Suppose that $X_1,\dotsc , X_n$ are independent random variables uniformly distributed in $[0,1]$. Denote by $Y_i=X_{(i)}$ its order statistics.

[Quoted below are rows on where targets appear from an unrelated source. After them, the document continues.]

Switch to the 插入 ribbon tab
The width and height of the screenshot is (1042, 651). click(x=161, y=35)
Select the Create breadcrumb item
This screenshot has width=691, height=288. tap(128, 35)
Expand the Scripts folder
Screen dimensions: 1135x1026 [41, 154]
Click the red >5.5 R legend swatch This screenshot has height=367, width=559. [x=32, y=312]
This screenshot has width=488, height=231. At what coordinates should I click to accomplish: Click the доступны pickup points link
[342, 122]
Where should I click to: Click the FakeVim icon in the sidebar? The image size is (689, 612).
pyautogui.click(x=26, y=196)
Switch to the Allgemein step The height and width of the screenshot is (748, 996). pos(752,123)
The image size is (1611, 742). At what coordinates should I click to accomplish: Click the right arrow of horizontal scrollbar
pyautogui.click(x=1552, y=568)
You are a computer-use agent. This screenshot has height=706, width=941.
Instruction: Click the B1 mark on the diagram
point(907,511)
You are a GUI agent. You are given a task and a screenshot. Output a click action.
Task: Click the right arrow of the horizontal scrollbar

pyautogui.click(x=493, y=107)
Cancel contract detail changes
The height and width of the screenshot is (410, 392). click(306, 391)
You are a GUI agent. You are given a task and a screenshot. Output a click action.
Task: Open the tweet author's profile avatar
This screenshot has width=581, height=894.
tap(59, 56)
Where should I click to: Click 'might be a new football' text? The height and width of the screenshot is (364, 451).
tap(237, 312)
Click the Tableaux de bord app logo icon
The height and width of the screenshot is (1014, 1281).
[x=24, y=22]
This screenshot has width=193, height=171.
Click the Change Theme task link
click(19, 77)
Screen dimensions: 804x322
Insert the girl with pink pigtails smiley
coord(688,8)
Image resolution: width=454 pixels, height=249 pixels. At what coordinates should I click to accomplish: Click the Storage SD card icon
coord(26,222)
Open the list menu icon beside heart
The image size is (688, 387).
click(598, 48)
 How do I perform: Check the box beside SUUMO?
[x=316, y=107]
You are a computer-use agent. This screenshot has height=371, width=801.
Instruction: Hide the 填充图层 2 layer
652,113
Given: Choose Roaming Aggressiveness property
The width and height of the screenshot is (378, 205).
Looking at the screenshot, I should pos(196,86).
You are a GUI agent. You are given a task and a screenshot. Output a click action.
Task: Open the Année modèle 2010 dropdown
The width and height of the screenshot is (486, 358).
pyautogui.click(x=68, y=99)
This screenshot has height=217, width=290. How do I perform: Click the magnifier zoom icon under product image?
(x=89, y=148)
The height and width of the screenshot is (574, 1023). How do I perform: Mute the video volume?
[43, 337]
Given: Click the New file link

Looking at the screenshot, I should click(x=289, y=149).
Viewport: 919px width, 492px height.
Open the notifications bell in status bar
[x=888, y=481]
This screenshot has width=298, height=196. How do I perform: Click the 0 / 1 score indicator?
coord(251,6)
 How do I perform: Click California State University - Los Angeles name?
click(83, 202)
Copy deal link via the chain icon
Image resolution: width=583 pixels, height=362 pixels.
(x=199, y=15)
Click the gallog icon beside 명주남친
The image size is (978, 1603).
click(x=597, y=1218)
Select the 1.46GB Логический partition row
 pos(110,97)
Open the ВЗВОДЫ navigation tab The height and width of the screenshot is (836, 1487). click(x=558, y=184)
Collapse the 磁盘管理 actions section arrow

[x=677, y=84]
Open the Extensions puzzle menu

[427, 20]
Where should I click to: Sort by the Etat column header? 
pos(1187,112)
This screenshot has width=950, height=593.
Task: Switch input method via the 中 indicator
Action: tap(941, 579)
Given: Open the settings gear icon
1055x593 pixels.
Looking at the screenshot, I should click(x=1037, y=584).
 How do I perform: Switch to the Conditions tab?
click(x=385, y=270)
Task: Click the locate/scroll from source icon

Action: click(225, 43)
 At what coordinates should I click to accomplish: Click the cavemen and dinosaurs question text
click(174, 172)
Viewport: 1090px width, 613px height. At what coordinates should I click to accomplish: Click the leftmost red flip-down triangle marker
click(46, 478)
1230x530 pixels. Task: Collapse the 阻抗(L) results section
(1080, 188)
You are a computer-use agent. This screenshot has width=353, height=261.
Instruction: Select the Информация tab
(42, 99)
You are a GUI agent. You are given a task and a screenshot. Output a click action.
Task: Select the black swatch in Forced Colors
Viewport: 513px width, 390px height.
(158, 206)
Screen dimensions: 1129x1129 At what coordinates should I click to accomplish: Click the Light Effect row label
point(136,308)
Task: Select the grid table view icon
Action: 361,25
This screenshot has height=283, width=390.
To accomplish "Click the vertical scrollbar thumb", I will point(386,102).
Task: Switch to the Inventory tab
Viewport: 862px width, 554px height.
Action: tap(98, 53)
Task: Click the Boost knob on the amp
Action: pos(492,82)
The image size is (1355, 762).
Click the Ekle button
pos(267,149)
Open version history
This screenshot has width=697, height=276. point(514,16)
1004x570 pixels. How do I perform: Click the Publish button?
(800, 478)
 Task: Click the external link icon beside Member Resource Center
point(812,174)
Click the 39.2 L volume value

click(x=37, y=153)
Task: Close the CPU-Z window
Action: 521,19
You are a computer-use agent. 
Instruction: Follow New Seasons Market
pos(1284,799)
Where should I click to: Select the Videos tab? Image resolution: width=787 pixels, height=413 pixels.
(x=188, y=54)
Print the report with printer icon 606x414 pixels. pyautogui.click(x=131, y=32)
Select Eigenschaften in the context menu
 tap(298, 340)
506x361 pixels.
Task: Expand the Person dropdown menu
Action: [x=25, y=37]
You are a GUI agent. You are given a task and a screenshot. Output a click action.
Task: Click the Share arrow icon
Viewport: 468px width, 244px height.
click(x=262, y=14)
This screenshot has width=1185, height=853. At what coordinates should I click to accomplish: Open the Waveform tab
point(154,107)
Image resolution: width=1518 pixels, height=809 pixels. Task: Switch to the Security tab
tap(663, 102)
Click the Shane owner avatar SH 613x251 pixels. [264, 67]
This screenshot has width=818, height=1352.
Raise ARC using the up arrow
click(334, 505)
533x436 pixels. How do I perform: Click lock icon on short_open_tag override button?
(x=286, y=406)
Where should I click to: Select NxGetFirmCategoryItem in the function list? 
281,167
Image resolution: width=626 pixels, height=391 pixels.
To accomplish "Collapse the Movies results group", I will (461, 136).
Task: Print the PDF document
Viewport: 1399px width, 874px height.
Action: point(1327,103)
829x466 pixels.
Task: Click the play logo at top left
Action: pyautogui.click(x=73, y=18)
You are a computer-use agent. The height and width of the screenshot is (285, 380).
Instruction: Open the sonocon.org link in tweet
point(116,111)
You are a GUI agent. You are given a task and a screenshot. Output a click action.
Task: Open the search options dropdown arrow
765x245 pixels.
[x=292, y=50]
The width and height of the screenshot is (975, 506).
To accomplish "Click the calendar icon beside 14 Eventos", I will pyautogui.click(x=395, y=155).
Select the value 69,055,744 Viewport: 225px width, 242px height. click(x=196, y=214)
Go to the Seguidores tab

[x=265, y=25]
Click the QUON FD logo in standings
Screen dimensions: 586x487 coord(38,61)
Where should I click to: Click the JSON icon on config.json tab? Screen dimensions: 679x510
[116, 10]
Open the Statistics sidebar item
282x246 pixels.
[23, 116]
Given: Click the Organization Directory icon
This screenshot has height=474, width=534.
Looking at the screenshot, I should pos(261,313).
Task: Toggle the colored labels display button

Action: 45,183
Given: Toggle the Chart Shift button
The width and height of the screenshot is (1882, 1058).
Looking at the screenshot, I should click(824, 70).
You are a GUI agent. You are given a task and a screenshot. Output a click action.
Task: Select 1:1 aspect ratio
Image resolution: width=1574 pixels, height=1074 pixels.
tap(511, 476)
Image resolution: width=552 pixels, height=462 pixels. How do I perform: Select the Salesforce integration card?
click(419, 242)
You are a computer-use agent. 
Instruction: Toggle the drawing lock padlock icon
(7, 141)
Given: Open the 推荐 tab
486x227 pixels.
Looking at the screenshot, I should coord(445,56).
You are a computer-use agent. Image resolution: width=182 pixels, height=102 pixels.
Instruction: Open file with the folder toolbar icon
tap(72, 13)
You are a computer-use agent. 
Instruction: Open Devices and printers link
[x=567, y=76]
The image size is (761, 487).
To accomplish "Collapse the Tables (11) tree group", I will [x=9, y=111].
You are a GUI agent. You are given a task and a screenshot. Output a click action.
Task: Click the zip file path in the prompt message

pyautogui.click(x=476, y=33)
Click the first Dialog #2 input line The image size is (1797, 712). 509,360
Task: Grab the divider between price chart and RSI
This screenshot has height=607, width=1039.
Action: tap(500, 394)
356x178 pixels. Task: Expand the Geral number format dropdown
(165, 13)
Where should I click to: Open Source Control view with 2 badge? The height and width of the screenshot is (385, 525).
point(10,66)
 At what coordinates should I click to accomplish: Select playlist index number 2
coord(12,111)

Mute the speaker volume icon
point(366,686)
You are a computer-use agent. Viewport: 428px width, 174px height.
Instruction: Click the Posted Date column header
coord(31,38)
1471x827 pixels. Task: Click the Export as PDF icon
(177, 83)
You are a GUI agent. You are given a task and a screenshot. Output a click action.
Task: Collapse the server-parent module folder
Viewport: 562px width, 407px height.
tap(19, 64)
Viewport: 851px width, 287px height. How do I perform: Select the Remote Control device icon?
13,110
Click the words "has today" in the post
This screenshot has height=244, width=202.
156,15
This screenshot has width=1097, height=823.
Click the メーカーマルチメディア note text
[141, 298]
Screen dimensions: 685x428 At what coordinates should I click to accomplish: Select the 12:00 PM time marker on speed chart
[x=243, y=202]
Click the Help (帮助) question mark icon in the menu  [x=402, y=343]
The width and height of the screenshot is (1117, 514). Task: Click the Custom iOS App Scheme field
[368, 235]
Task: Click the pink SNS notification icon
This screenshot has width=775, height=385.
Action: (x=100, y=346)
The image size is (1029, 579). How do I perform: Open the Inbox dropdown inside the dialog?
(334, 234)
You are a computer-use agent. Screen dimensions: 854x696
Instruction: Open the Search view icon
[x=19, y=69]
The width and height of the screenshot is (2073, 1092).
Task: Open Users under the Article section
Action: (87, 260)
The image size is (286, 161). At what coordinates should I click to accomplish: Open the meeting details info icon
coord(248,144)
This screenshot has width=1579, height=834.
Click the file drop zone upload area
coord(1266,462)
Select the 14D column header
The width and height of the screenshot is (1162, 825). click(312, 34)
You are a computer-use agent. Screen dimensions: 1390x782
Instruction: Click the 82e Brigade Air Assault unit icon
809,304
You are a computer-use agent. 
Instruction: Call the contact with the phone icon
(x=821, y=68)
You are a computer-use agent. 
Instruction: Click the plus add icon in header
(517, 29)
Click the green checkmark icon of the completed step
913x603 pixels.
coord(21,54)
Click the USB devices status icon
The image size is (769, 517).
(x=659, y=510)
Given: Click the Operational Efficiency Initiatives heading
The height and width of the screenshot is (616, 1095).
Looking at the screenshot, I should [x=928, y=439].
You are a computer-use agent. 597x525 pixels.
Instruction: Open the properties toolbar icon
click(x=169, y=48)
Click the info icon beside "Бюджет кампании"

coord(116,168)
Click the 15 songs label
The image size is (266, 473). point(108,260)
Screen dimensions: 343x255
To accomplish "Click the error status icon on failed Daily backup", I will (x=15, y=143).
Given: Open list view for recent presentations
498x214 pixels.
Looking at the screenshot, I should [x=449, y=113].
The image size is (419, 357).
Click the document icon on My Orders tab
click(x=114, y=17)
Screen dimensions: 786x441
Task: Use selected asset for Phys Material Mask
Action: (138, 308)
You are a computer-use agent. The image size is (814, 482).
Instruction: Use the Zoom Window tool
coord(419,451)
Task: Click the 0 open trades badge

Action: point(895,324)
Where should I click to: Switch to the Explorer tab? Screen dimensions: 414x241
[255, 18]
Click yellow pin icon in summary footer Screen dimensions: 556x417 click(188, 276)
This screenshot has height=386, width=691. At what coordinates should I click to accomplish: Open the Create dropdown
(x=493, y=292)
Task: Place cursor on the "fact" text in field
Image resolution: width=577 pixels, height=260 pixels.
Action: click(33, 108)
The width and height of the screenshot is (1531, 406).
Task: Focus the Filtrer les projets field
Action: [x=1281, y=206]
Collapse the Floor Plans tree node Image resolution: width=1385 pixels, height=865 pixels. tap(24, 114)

The random vector $(Y_1,\dotsc, Y_n)$ has distribution
$$
p(y_1,\dotsc, y_n)=\begin{cases}
n!, & 0\leq y_1\leq \cdots \leq y_n\leq 1, \\
0, & {\rm otherwise}.
\end{cases}
$$
The random variable $Y_k$ has distribution
$$
p_k(y_k)=n!\int_{\substack{0\leq y_1\cdots \leq y_k\\ y_k\leq y_{k+1}\leq \cdots \leq y_n\leq 1}}dy_1\cdots dy_{k-1}dy_{k+1}\cdots dy_{n}
$$
$$
= n!\left(\int_{0\leq y_1\leq \cdots \leq y_{k-1} \leq y_k} dy_1\cdots dy_{k-1}\right)\left(\int_{y_k\leq y_{k+1}\leq \cdots \leq y_{n} \leq 1} dy_{k+1}\cdots dy_{n}\right)
$$
$$
= \frac{n!}{(k-1)!(n-k)!} y_k^{k-1}(1-y_k)^{n-k}
$$
Thus $p_k$ is a $B(k,n+1-k)$-distribution. $\newcommand{\bE}{\mathbb{E}}$ We have
$$
\bE[Y_k]=\frac{n!}{(k-1)!(n-k)!}\int_0^1 y^k(1-y)^{n-k} dy=\frac{n!}{(k-1)!(n-k)!}\frac{\Gamma(k+1)\Gamma(n-k+1)}{\Gamma(n+2)}
$$
$$
= \frac{n!}{(k-1)!(n-k)!}\frac{k!(n-k!)}{(n+1)!}=\frac{k}{n+1}.
$$
$$
\bE[Y_k^2]=\frac{n!}{(k-1)!(n-k)!}\int_0^1 y^{k+1}(1-y)^{n-k} dy= \frac{n!}{(k-1)!(n-k)!}\frac{\Gamma(k+2)\Gamma(n-k+1)}{\Gamma(n+3)}
$$
$$
=\frac{n!}{(k-1)!(n-k)!}\frac{(k+1)!(n-k)!}{(n+2)!}=\frac{k(k+1)}{(n+1)(n+2)}.
$$
$\DeclareMathOperator{\Var}{Var}$. Hence
$$
\Var[Y_k]= \frac{k(k+1)}{(n+1)(n+2)}-\left(\frac{k}{n+1}\right)^2=\frac{k}{n+1}\left(\frac{k+1}{n+2}-\frac{k}{n+1}\right)=\frac{k(n+1-k)}{(n+1)^2(n+2)}.
$$
We deduce
$$
\Delta_n=\sum_{k=1}^n \Var[Y_k]=\frac{1}{(n+1)^2(n+2)}\sum_{k=1}^n k(n+1-k).
$$
We have
$$
\sum_{k=1}^nk(n+1-k)= (n+1)\sum_{k=1}^n kn-\sum_{k=1}^n k(k-1)
$$
$$
= \frac{n^2(n+1)}{2}-\sum_{k=1}^nk(k-1).
$$
Now we write
$$
k(k-1)=\frac{1}{3}\Big(\; k^3-(k-1)^3-1\;\Big)
$$
so
$$
\sum_{k=1}^n k(k-1)=\frac{1}{3}\Big(\; n^3 -n\;\Big)=\frac{n(n+1)(n-1)}{3}.
$$
We deduce
$$
\Delta_n= \frac{1}{(n+1)^2(n+2)}\left(\;\frac{n^2(n+1)}{2}-\frac{n(n+1)(n-1)}{3}\;\right)=\frac{n(n+1)(n+2)}{6(n+1)^2(n+2)}=\frac{n}{6(n+1)}.
$$